» **Problem details**
Pull out each line of the listing that contains the word "coordinates".

******************************

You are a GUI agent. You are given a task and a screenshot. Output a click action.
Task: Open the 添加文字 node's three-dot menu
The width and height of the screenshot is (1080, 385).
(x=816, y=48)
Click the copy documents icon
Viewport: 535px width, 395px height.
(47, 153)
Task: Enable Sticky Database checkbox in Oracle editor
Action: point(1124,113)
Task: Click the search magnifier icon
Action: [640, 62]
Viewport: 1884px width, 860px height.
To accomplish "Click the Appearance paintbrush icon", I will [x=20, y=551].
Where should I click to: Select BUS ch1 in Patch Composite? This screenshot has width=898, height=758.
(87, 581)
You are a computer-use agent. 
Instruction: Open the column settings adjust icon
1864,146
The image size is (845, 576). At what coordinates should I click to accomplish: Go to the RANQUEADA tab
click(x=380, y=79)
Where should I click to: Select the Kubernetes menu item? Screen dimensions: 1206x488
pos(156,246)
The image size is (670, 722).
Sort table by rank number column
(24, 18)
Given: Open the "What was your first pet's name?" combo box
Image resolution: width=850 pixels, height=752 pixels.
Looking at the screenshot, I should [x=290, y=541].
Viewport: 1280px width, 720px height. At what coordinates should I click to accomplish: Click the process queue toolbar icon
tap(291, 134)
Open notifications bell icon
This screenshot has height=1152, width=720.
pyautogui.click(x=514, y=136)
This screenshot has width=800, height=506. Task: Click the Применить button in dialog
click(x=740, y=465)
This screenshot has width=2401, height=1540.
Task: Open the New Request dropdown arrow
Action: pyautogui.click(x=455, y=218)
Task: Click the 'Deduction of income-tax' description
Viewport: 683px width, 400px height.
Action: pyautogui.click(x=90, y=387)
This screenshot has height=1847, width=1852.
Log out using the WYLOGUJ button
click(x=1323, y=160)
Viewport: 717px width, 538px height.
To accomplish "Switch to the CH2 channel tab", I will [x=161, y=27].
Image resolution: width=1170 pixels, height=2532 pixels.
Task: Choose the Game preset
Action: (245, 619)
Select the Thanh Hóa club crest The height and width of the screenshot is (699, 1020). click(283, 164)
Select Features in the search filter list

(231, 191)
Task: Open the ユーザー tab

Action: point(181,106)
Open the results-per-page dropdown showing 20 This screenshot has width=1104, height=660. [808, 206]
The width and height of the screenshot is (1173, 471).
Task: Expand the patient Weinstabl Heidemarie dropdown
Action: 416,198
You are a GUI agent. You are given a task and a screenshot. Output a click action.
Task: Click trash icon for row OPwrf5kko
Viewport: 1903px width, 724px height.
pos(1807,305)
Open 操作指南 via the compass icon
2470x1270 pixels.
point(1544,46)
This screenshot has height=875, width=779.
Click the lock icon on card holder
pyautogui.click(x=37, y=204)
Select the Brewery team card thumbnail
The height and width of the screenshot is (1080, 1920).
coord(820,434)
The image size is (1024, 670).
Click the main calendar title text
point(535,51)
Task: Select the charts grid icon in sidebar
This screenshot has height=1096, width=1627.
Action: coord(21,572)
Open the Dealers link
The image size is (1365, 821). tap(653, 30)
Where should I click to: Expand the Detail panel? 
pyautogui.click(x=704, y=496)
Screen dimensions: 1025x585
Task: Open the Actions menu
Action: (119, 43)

******************************

» **Result of this exercise**
The image size is (845, 576). At what coordinates should I click to accomplish: Go to the RANQUEADA tab
Viewport: 1280px width, 720px height. At what coordinates should I click to accomplish: Click the process queue toolbar icon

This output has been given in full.